Она ощупью нашла его руку и, держа ее в своей, сказала все так же весело, но более нежно:
— Тебя ждет еще один сюрприз, Тони. Вчера вечером я не впустила тебя к себе в комнату, а сегодня я приду к тебе, если ты хочешь.
Вместо ответа Тони поцеловал ее, и она шепнула:
— Я войду храбро, без стука, как только часы пробьют десять.
Когда она ушла, Тони зажег свет, показавшийся ему ослепительным. Он затемнил его, насколько мог, своей пижамой, затем умылся и разделся, закрыл ставни и лег на свежие простыни, поджидая Кэти.
Кэти сказала правду, они устали, и он уже впал в полудремоту, когда услышал, что дверь открылась, и увидел, как Кэти вошла и повернула в дверях ключ. Она подошла к постели и тихонько поцеловала его, потом сбросила халат — надо купить ей другой, понаряднее, подумал Тони, — скинула туфли и присела на край постели.
— А ты не хочешь лечь? — спросил он, откидывая простыни. — Ты озябнешь.
— Ну, за одну минуту, что я посижу тут, не озябну, — ответила Кэти и взяла его за руку. — Тони, ты когда-нибудь видел женщину, влюбленную без памяти, вот так я влюблена в тебя. Я сейчас люблю тебя еще больше, чем утром, — хотя мне и тогда казалось, что сильнее любить нельзя, — и это потому, что ты так бережно отнесся ко всему, что во мне еще не зажило. Но…
— Но что? Скажи мне!
— Будет ли это нечестно по отношению к тебе, нехорошо и неженственно с моей стороны, если я буду только лежать в твоих объятиях, и мы просто будем спать вместе?
— Мне так легко делать все то, что ты хочешь, и ничего другого у меня даже и в мыслях не будет.
Я и не жду большего. Господи! Разве не довольно того, что я держу тебя в своих объятиях после всех этих даром загубленных лет!
X
Каждое утро они завтракали не спеша на террасе, кроме тех дней, когда дул сирокко, — тогда Кэти завтракала в постели, а Тони сидел возле нее. В солнечные дни они шли после полудня к морю, в бухту между скал, и купались. Никто никогда даже близко не подходил к этим местам; там не было ни садов, ни слив, требующих ухода; места для ловли рыбы и маяк были на другом конце острова, а сети для ловли перепелов расставлялись выше, на расстоянии мили или больше. Тропинка, ведшая туда, так заросла дроком и ракитником, что тот, кто не знал о ней, вряд ли мог ее разглядеть, а те немногие любители прогулок, которые поддавались соблазну пойти в этом направлении, обычно доходили до обрыва, а потом поворачивали обратно. По утрам Тони и Кэти отправлялись в ее любимый уголок или лазили по горам, разыскивали незнакомые тропинки; иногда они спускались на пьяццу, чтобы купить книг или мороженого, а иногда просто сидели в саду.

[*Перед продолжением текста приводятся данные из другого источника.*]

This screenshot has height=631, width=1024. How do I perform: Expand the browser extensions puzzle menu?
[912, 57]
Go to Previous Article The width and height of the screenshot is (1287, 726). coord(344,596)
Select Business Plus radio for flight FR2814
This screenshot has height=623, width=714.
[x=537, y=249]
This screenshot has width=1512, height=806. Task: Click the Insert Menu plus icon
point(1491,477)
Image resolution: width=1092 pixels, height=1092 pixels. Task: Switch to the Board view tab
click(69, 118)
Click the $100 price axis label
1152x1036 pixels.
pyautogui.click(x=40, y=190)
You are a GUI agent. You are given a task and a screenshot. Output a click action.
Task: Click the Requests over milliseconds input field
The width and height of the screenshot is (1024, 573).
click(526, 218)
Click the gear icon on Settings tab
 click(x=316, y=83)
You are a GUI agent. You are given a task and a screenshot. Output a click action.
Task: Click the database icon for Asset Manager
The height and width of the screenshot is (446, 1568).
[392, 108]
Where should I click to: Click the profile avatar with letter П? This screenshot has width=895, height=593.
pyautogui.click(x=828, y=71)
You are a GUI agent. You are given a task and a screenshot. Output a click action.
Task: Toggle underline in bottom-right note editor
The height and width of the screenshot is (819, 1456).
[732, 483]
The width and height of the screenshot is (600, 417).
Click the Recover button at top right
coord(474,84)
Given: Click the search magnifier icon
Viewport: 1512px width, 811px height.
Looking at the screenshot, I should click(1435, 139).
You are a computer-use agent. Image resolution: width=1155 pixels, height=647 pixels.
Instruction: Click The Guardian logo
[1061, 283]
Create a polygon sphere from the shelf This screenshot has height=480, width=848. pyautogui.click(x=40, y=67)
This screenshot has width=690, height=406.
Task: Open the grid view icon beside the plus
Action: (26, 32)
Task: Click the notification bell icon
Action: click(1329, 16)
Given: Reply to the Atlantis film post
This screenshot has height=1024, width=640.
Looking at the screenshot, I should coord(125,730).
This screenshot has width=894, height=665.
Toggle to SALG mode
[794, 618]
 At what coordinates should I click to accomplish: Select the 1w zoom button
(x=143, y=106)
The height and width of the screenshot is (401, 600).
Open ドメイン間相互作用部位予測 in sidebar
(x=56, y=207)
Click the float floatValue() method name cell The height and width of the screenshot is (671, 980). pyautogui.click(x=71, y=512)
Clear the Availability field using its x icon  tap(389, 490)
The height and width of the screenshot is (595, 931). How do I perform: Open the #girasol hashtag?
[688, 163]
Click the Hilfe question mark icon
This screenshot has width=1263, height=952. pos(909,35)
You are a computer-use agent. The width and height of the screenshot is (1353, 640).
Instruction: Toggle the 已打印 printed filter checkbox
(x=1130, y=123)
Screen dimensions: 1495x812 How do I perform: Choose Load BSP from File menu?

Но читать удавалось редко — им так много нужно было сказать друг другу, а в этом благословенном климате только калеки — да ипохондрики сидят дома. И каждую ночь Кэти спала в объятиях Тони, постепенно освобождаясь от сковывающего ее страха, но все еще воздерживаясь от радостей плоти. Иногда, лежа около спящей Кэти, томясь желанием и нежностью, Тони с грустью раздумывал о том, как жестоко ранила ее жизнь.